COSMU: Complete 3D human shape from monocular unconstrained images

TL;DR

This paper introduces a novel framework for reconstructing detailed 3D human shapes from a single target image and multiple uncalibrated, unregistered images, overcoming occlusion limitations without relying on parametric models.

Contribution

The work proposes a new method combining body part-based registration and multi-view attention to generate complete 3D human shapes from uncalibrated images.

Findings

Achieves higher detail quality in occluded regions compared to existing methods.

Does not require parametric models or calibrated multi-view setups.

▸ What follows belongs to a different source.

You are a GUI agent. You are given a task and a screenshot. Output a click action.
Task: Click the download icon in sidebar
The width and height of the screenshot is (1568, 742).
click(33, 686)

Successfully reconstructs complete 3D human shapes from monocular images.

Abstract

We present a novel framework to reconstruct complete 3D human shapes from a given target image by leveraging monocular unconstrained images. The objective of this work is to reproduce high-quality details in regions of the reconstructed human body that are not visible in the input target. The proposed methodology addresses the limitations of existing approaches for reconstructing 3D human shapes from a single image, which cannot reproduce shape details in occluded body regions. The missing information of the monocular input can be recovered by using multiple views captured from multiple cameras. However, multi-view reconstruction methods necessitate accurately calibrated and registered images, which can be challenging to obtain in real-world scenarios. Given a target RGB image and a collection of multiple uncalibrated and unregistered images of the same individual, acquired using a single camera, we propose a novel framework to generate complete 3D human shapes. We introduce a novel module to generate 2D multi-view normal maps of the person registered with the target input image. The module consists of body part-based reference selection and body part-based registration. The generated 2D normal maps are then processed by a multi-view attention-based neural implicit model that estimates an implicit representation of the 3D shape, ensuring the reproduction of details in both observed and occluded regions. Extensive experiments demonstrate that the proposed approach estimates higher quality details in the non-visible regions of the 3D clothed human shapes compared to related methods, without using parametric models.